Start of PROVIDED ENTRIES
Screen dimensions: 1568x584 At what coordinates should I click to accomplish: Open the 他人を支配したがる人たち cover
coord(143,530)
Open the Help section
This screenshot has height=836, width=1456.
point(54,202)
End of PROVIDED ENTRIES
Start of PROVIDED ENTRIES
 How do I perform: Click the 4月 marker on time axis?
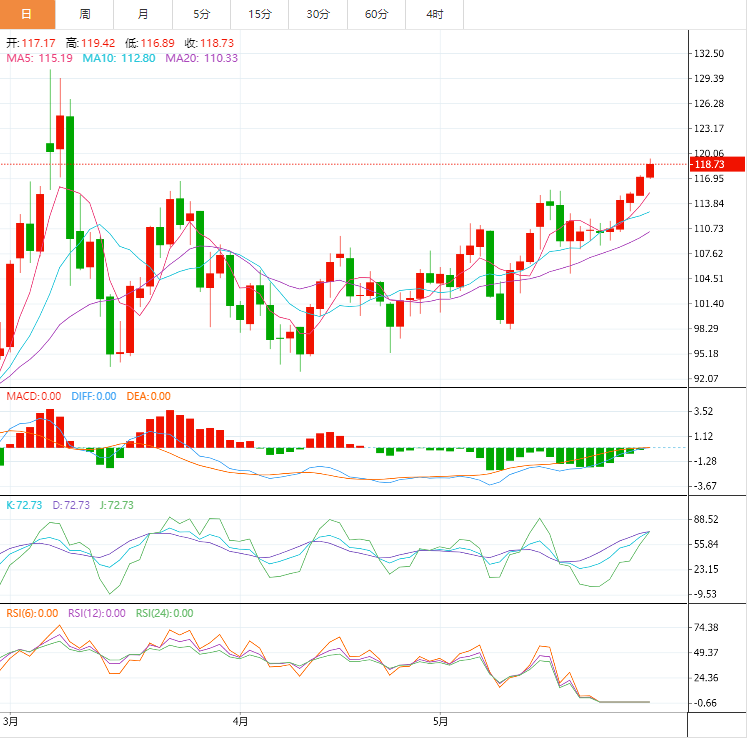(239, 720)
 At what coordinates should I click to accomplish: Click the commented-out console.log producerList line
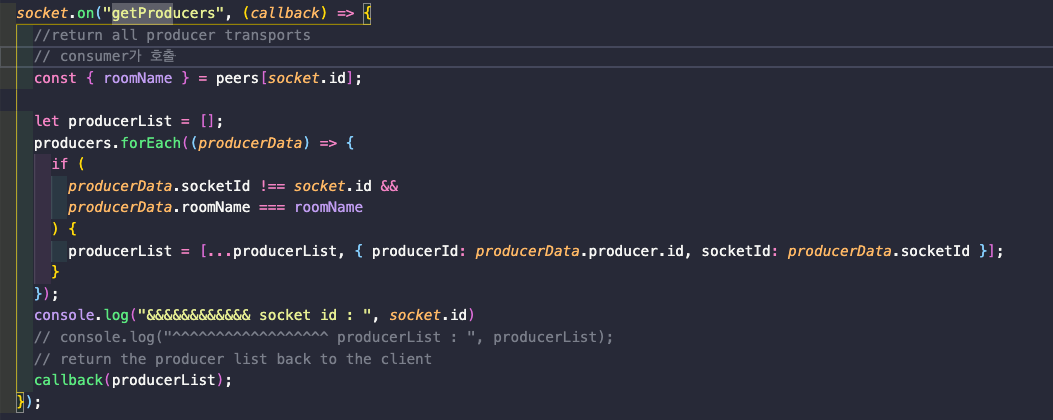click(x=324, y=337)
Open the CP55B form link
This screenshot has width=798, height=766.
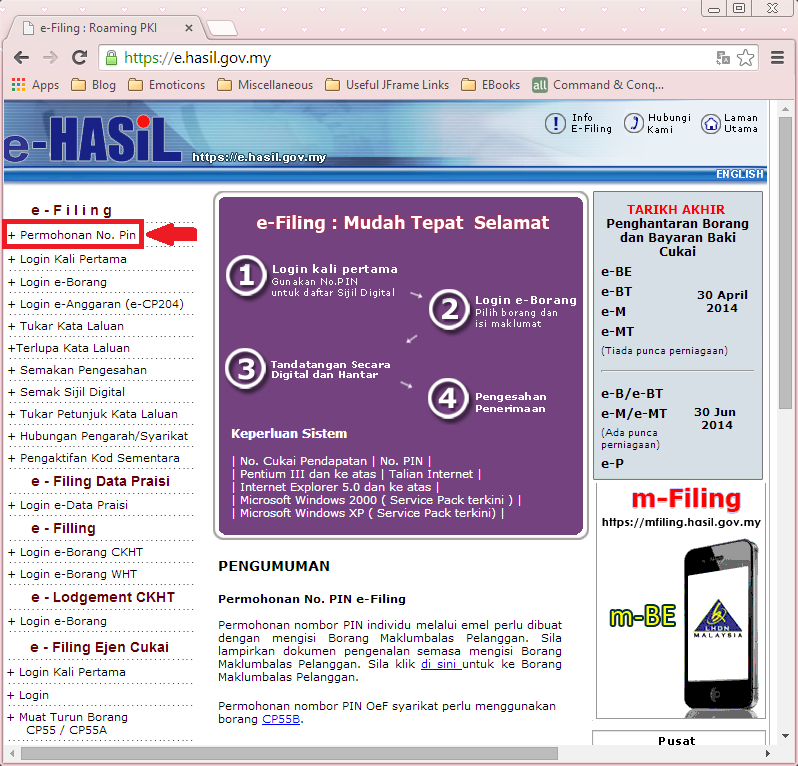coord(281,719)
End of PROVIDED ENTRIES
Start of PROVIDED ENTRIES
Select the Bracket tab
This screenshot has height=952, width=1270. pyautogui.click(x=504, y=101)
End of PROVIDED ENTRIES
WHAT YOU HAVE TO DO ▸ Copy out the lines from the one containing "Screen dimensions: 1568x584" up to and including the one containing "point(54,202)", keeping them identical.

RESPONSE ▸
Screen dimensions: 1568x584 At what coordinates should I click to accomplish: Open the 他人を支配したがる人たち cover
coord(143,530)
Open the Help section
This screenshot has height=836, width=1456.
point(54,202)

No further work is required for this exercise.